Si sa, infatti, che Cosa Nostra è
in una fase di riorganizzazione. Il rapporto semestrale della DIA, aggiornato a
Giugno 2016, evidenzia come vi siano segnali chiarissimi di insofferenza verso
il controllo tradizionale dei corleonesi su cosa Nostra palermitana. Ci ricorda
la DIA che “ nel corso delle
intercettazioni di conversazioni tra due esponenti di rilievo delle consorterie
palermitane, tra i commenti sulle precarie condizioni di Bernardo PROVENZANO,
si captava “...e se non muoiono tutti e due (rif. RIINA e PROVENZANO), luce non
ne vede nessuno, …tutto “u vicinazzu”… Il provvedimento evidenzia, inoltre,
come i due boss affermassero che “il cambiamento doveva coinvolgere anche gli
esponenti a loro legati… facendo i nomi dei più importanti appartenenti allo
schieramento corleonese: i fratelli GRAVIANO, BAGARELLA Leoluca ed il latitante
MESSINA DENARO Matteo” (stralcio dell’ordinanza Operazione “Brasca)”.

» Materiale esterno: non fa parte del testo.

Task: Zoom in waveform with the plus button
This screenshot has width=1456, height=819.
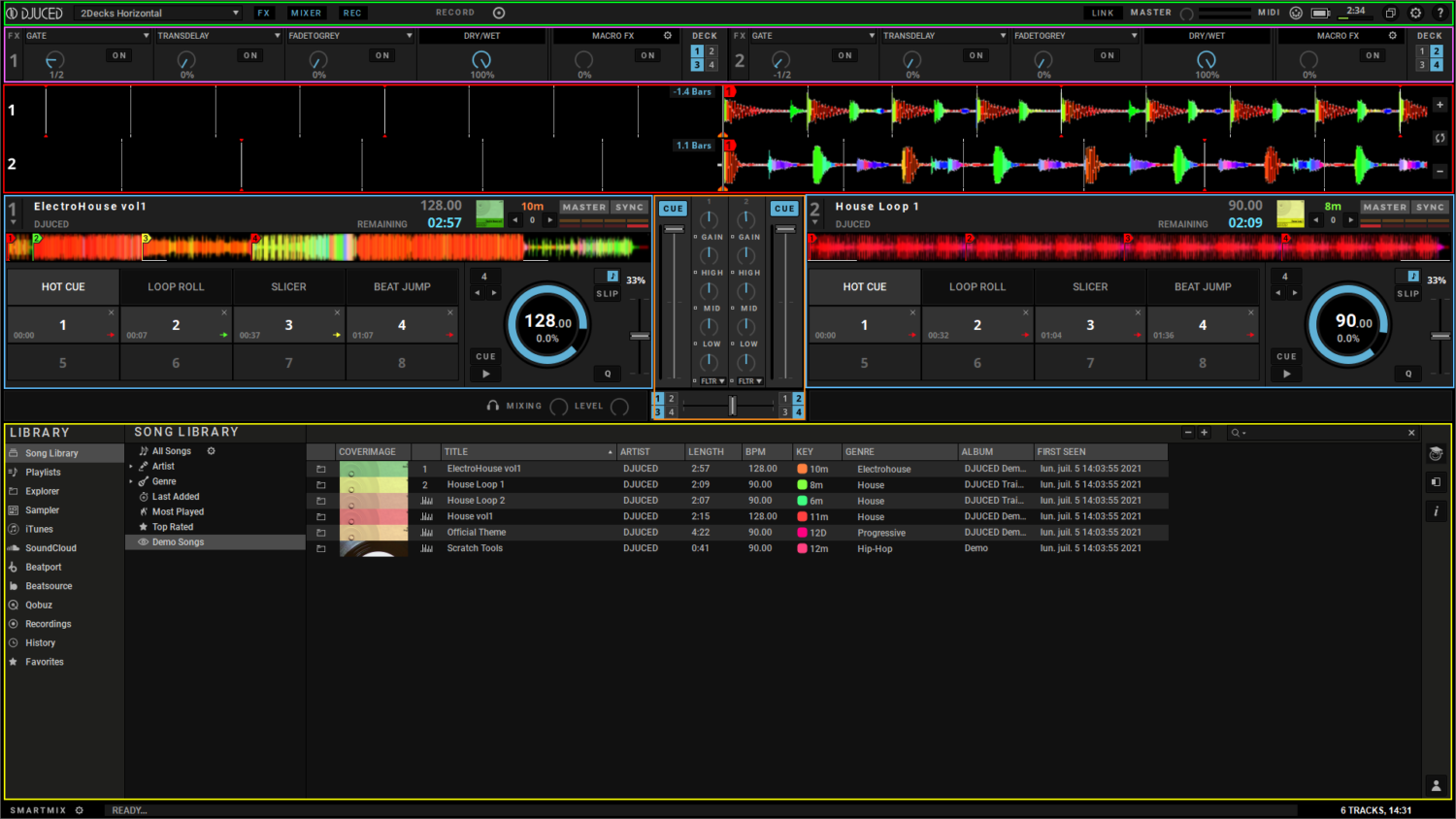Action: tap(1439, 105)

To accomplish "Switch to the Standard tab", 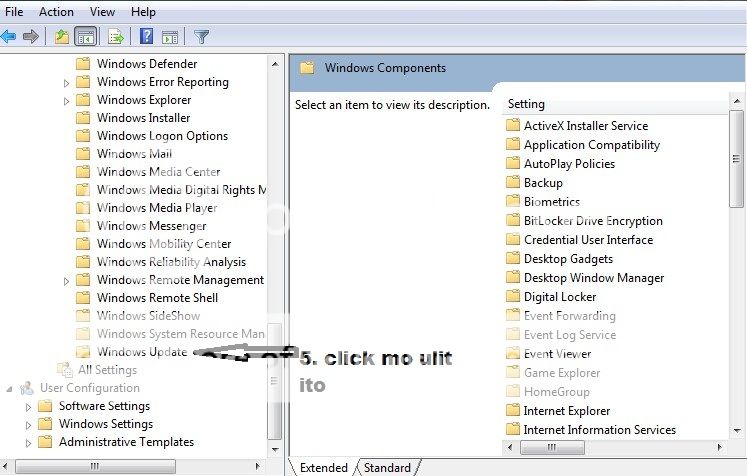I will coord(387,467).
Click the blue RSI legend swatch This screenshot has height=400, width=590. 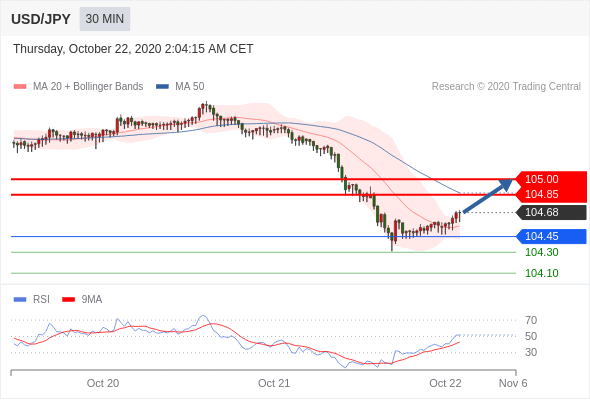(x=20, y=300)
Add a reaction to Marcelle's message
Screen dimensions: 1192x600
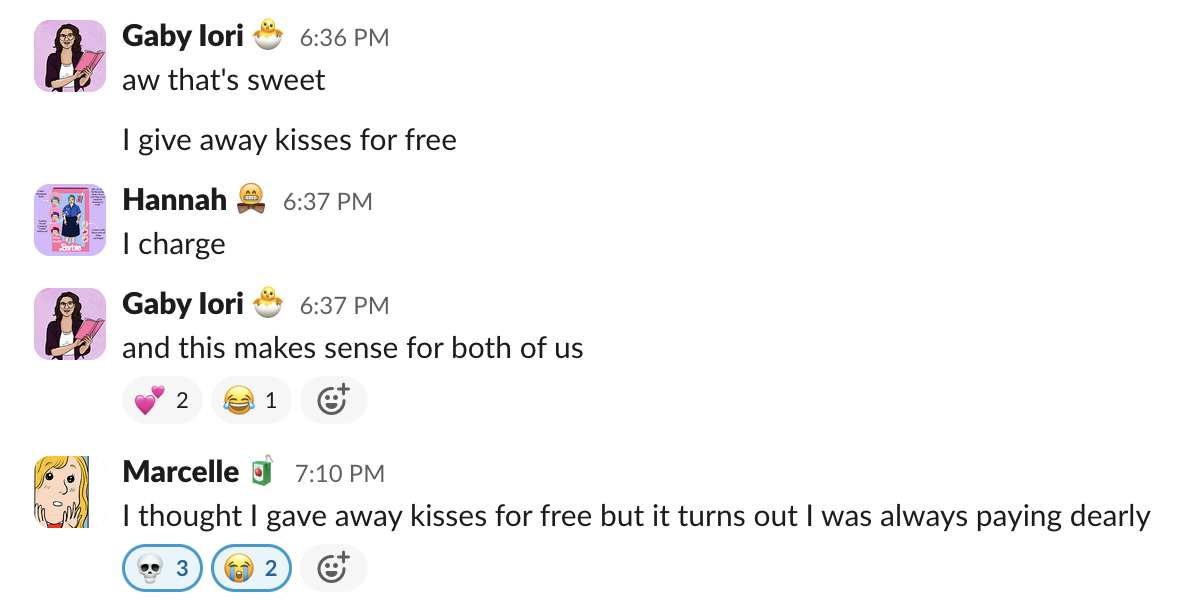pos(333,569)
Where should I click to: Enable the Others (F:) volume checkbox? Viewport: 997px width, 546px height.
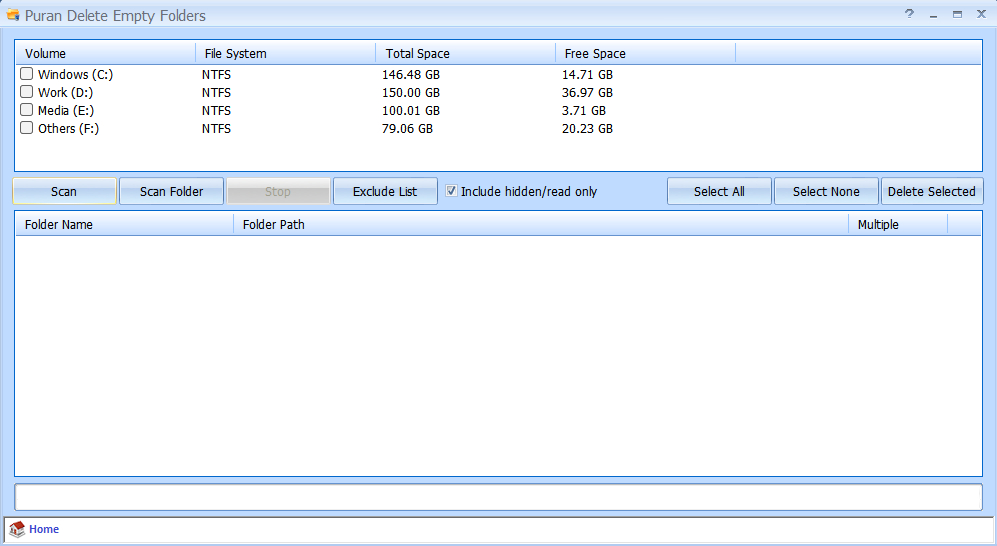point(27,128)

L’uomo arrestato nell’operazione
sul Brancaccio, Pietro Tagliavia, secondo Ingroia sarebbe in effetti una delle “giovani
promesse” che dovrebbero rimpiazzare gli anziani uomini d’onore morti o reclusi
al 41 bis, nell’ottica di un depotenziamento dei corleonesi nella geografia del
potere mafioso[1]. Trentanovenne,
è figlio dello storico boss della famiglia di Corso dei Mille (una delle
quattro famiglie storiche che compongono il mandamento di Brancaccio)

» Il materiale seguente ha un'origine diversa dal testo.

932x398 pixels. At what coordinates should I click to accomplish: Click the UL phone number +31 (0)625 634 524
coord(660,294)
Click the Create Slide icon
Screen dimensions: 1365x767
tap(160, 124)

Francesco, detto “Ciccio Taglia”, coinvolto nel tentato omicidio del pentito
Totuccio Contorno e nell’attentato a Paolo Borsellino. Una famiglia storica
della mafia palermitana, che ha attraversato tutte le fasi di sviluppo dell’organizzazione.
Pietro, secondo ricostruzioni giornalistiche di Repubblica e della Sicilia, si sarebbe
fatto strada come colonnello del capo mandamento, ovvero Nitto Graviano, occupandosi
di gestione del racket, spaccio di droga e appalti, per conto del capo,
nascosto a Roma per cercare di evitare l’arresto. Nitto Graviano che, come pare dalle intercettazioni,
non era in buoni rapporti con Riina. In una intercettazione, infatti, il boss
corleonese ritiene che il Graviano sia “poco sveglio”.

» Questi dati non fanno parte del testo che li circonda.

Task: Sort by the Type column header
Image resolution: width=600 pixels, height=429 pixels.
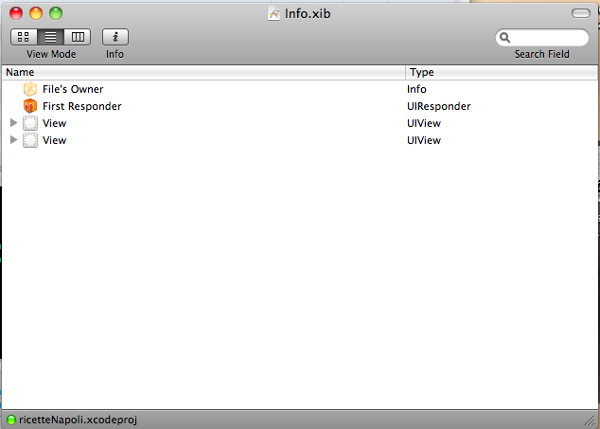Action: click(x=500, y=72)
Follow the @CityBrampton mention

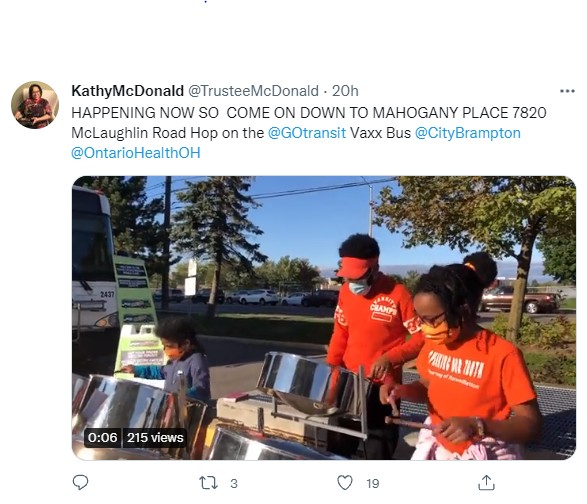[x=468, y=133]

In questo clima di rapporti non
buoni fra il mandamento del Brancaccio e Riina (Provenzano, invece, nel suo
modus operandi di mediatore, aveva approvato la nomina di Nitto a
capo-mandamento) secondo le ipotesi degli inquirenti, il giovane Tagliavia potrebbe
crescere come uno dei possibili “delfini” del nuovo organigramma mafioso che
dovrebbe sostituire la vecchia cupola oramai smantellata. Passa anche tramite l’esperienza
formativa del carcere, avendo scontato una condanna di otto anni per estorsione,
ed insieme al “Picciutteddu” Gianni Nicchi, che secondo gli inquirenti è il reggente
del mandamento di Pagliarelli, sempre a Palermo, ed “u Vitirinariu” Domenico Raccuglia,
che in base alle indagini sarebbe attivo sul mandamento di San Giuseppe Jato,
rappresenterebbe un trio di giovani attivi nell’area palermitana,
potenzialmente in grado di diventare rapidamente egemoni. E’ infatti possibile
che il capo assoluto, il latitante Messina Denaro, padrone indiscusso di Cosa
Nostra trapanese, abbia stipulato una sorta di alleanza con i gruppi
palermitani emergenti, per cercare di riportare sotto controllo una
organizzazione sempre più multipolare e dove le vecchie gerarchie sembrano
sfaldarsi, sotto i colpi degli arresti e delle morti dei vecchi uomini d’onore.
il gruppo attivo su Brancaccio
mischiava, secondo un canovaccio che oramai fa parte della fenomenologia
mafiosa, vecchi metodi, utili soprattutto per controllare il territorio di
riferimento, come le estorsioni, con i nuovi metodi di infiltrazione nell’economia
legale, tramite l’accaparramento di aziende (girate a prestanome) attive negli
imballaggi industriali, e di società attive in tutto il Centro-Nord del Paese. In
sostanza, una mafia in doppio petto, che non rinuncia però alla strada ed alla
violenza (peraltro, durante l’operazione è stato sequestrato un arsenale di
armi da fuoco da piccolo esercito).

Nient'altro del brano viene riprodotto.